The dollar rose against the yen and the euro,
after the U.S. revised its December jobs number to more positive territory. 
The yen has been the focus of much trader speculation lately, as the currency
pushes against record lows against the euro and yearly lows against the dollar. 
Japan has been consistently unable to produce positive economic data, which has
led to major trouble for the yen.  Political intervention might even come
into play, in the form of a G-7 committee meeting which is set for next week. 
The currency market usually favors currencies backed by inflationary,
high-growth economies, which Europe has proven itself to have.  The U.S.
has recently turned itself around, with a string of positive reports starting in
early December.

Crude oil futures rose about 1% on Friday, as
cold weather in the U.S. continues to drive prices higher, and on speculations
that the OPEC cuts are finally affecting the market.  OPEC has implemented
a global production cut of nearly 2 million barrels a day, and has threatened
for more if prices do not stabilize.  The U.S. also recently announced
plans to double its strategic oil reserve, which would also remove a chunk of
global supplies.  Crude oil fell more than 34% from its July record highs,
but has bounced back since mid-January on cold weather and increased demand. 
Energy prices usually rise across the board on cold weather, as more energy is
needed to heat homes.  Natural gas fell just over 1% on speculation that
U.S. supplies can easily handle any winter-related spike in demand.
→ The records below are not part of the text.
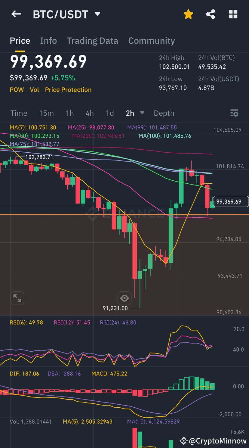This screenshot has height=448, width=249.
Task: Open the Depth view
Action: pyautogui.click(x=164, y=113)
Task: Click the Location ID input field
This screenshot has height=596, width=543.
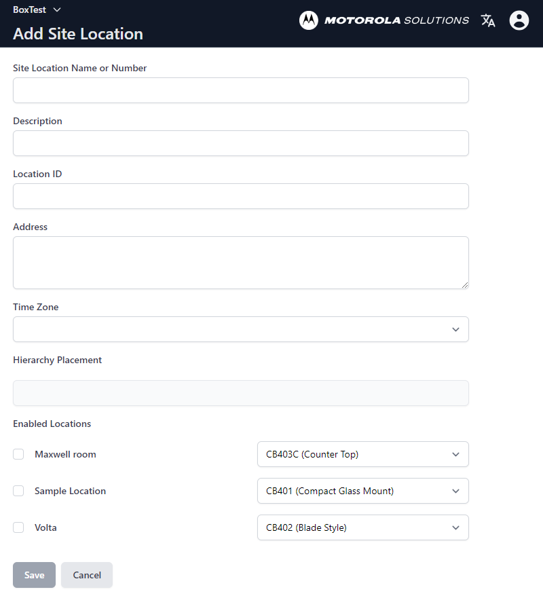Action: coord(240,196)
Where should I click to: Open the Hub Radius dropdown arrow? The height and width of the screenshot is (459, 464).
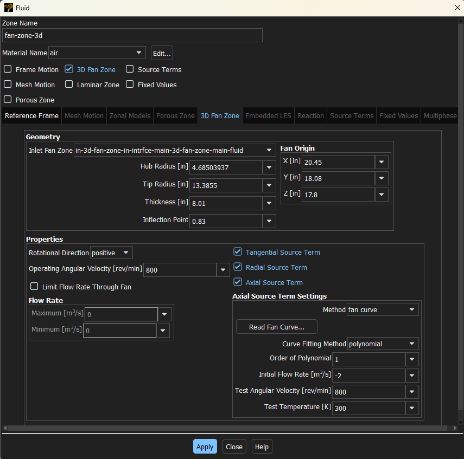tap(269, 168)
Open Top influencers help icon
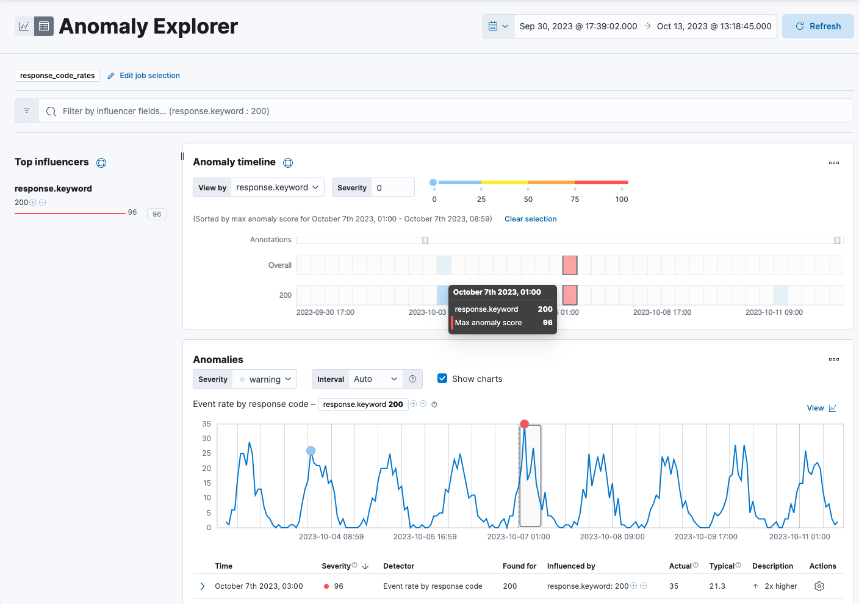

Gold prices fell nearly 2% on speculation that a
rally to 6-month highs was too stretched to sustain prices.  Gold is up
nearly 4% on the year, so a correction could be expected.  Gold prices
usually trade inversely to the dollar and with oil.  Dollar strength could
have contributed to gold’s move lower today, as investors sell the metal in
favor of the U.S. currency.  Copper prices fell over 4% today.

Grains rose across the board today. 
Soybeans gained over 2%, corn rose about 1%, and wheat rose fractionally.


U.S economy added
fewer jobs than expected in January, and revised December’s numbers upward.